Era una donna di (discreto) successo, ma anche lei, come Virginia Woolf, come
Sylvia Plath, guarda il dolore in faccia e cerca il modo di annegarlo.
Non
so se sia corretta descriverla come capostipite dell’autofiction (definita come
l’incrocio tra una storia reale della vita dell'autore e una storia di fantasia
che esplora un'esperienza vissuta dall'autore), visto che il termine verrà
codificato solo nel ’77. E visto che esisteva forse da sempre. Certo, la sua è
una scrittura che nel tempo darà vita ad Annie Ernaux o a Elena Ferrante. Ma
Tove c’era già.
Alla
fine la trilogia va letta senza interruzione, perché è un percorso logico
continuo. Ed un percorso letterariamente elevato ed umanamente vissuto con
tutto il dolore del mondo.
Assolutamente
da leggere.
“Scrivo
e basta, e magari sarà un testo valido, o magari no. Quel che conta è che
quando scrivo mi sento felice, come sempre. Mi sento felice e dimentico ogni
cosa intorno a me.” (12)
Il solito
contrappasso che mi accompagna nelle ultime trame, mi porta, a valle di una
trama al femminile, di dedicarvi un florilegio di citazioni di Francesco
Piccolo, scrittore e sceneggiatore che non mi ha (quasi) mai deluso, tratte dal
suo primo libro sulla felicità, “Momenti
di trascurabile felicità”. Devo dire
che le ultime tre citazioni sono riuscite a fotografarmi momenti personali
molto meglio di quanto sarei riuscito a scriverne io.
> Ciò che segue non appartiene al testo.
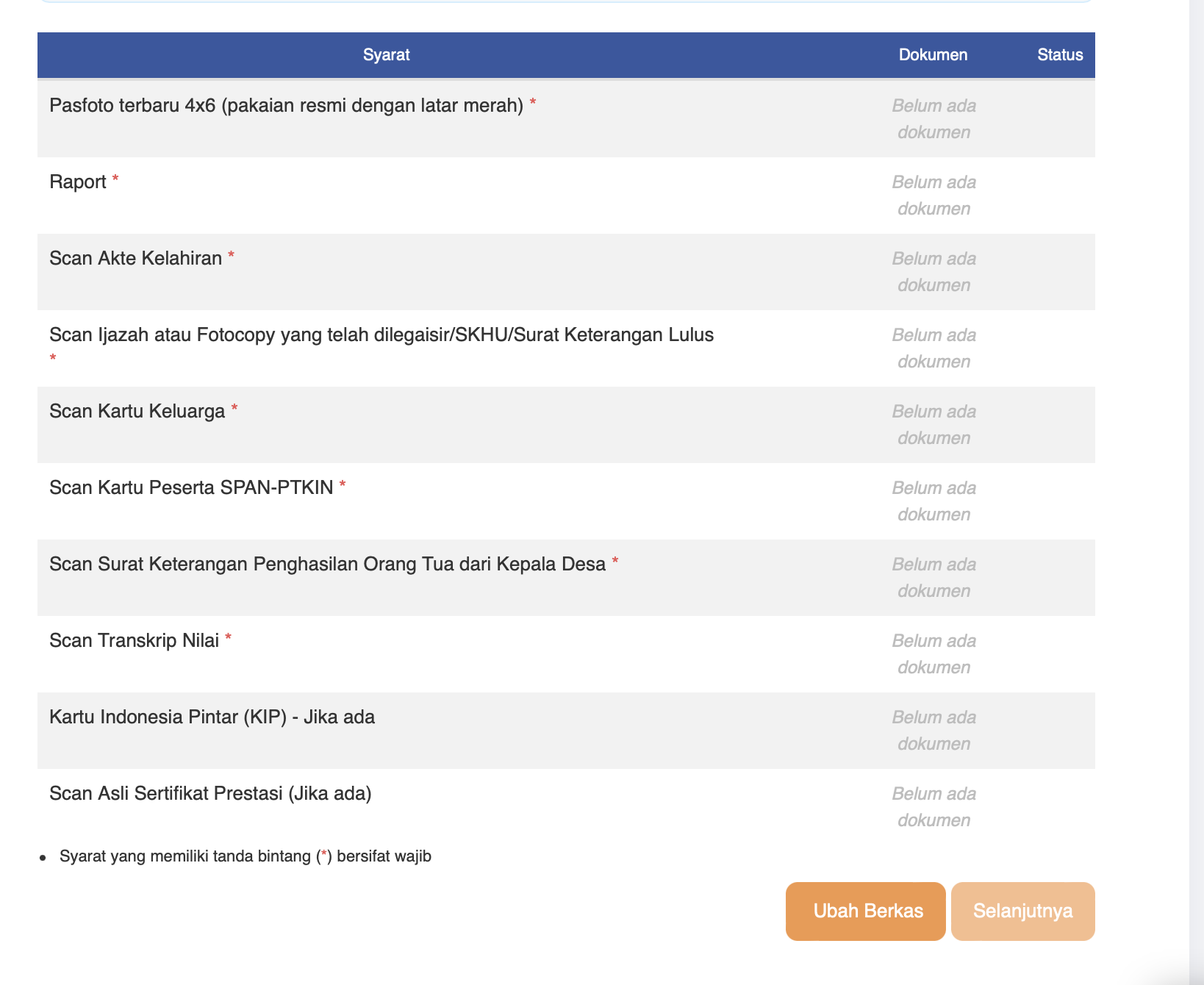The width and height of the screenshot is (1204, 985).
Task: Click the Syarat column header
Action: 387,54
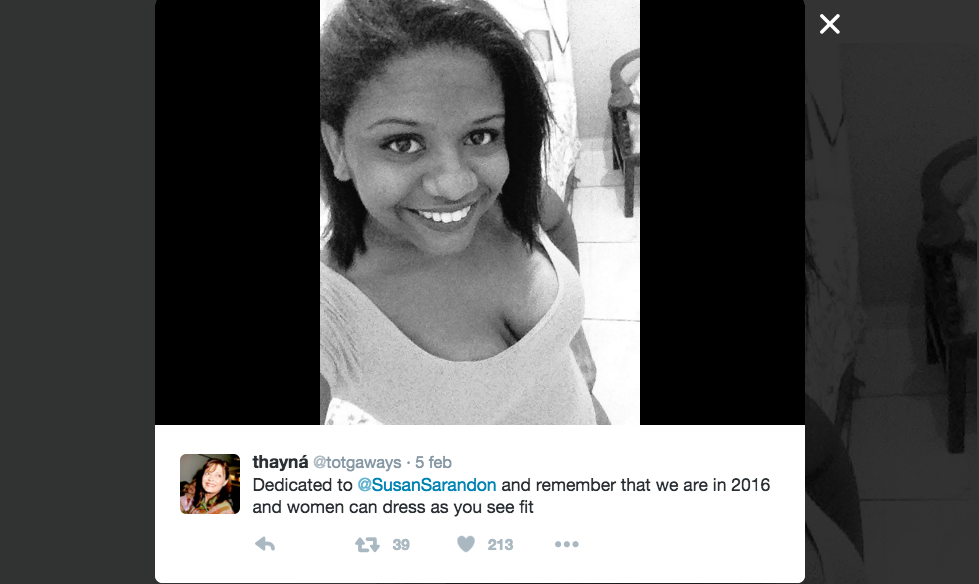Click the display name thayná

(x=280, y=462)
“Ed è questo il punto cruciale della
questione: perché mento? Che ragione c’è? Non c’è una ragione: mi piace” (26)
“Dal Don Chisciotte: si sprofondò tanto in
quelle letture, che passava le notti dalla sera alla mattina e i giorni dalla
mattina alla sera, sempre a leggere; e così, a forza di dormire poco e di
leggere molto, gli si prosciugò il cervello …e si ficcò … nella testa che tutto
quell’arsenale di sogni e di invenzioni lette nei libri fosse la verità pura”
(46)
“E devo dirlo – con tutto il rispetto, devo
dirlo: non mi ha mai entusiasmato Conrad” (49)
“Le cose belle sono quelle che finiscono”
(67)
“Sono profondamente grato a tutti quelli che
mi hanno tenuto e mi terranno la testa quando mi viene da vomitare” (71)
“La malinconia che rimane ai padroni di casa
alla fine di una grande festa, quando restano ancora cinque minuti sul divano
prima di andare a dormire” (82)
“Ogni volta che esco di casa, tiro la porta
d’ingresso soprappensiero, andando via, e nell’ultimo millesimo di secondo,
appena ho staccato la mano dalla maniglia e la porta sta per concludere la sua
corsa verso la chiusura, mi viene in mente: ma le chiavi le ho prese? Allora mi
volto di scatto e provo a fare in tempo a fermarla prima che sia troppo tardi,
e … clack. È troppo tardi” (85)
“Quando prenoto al ristorante, lascio il
nome di uno di quelli che verranno a cena con me … perché ho sempre la
sensazione che i ristoratori possano perseguitare i clienti che non si sono
presentati dopo aver prenotato” (93)
“Tutte le cose che bisogna fare, mi piace
rimandarle, oppure averle già fatte” (108)
Abbiamo svoltato la metà di ottobre, e la settimana prossima ci aspetta di nuovo l’ora legale. Ma io mi fermo un attimo, al pensiero che ieri, mia madre avrebbe compiuto 100 anni. Un piccolo momento di tristezza, come quella di tutti coloro che non hanno più genitori, ma che rallegro con un abbraccio a tutti voi.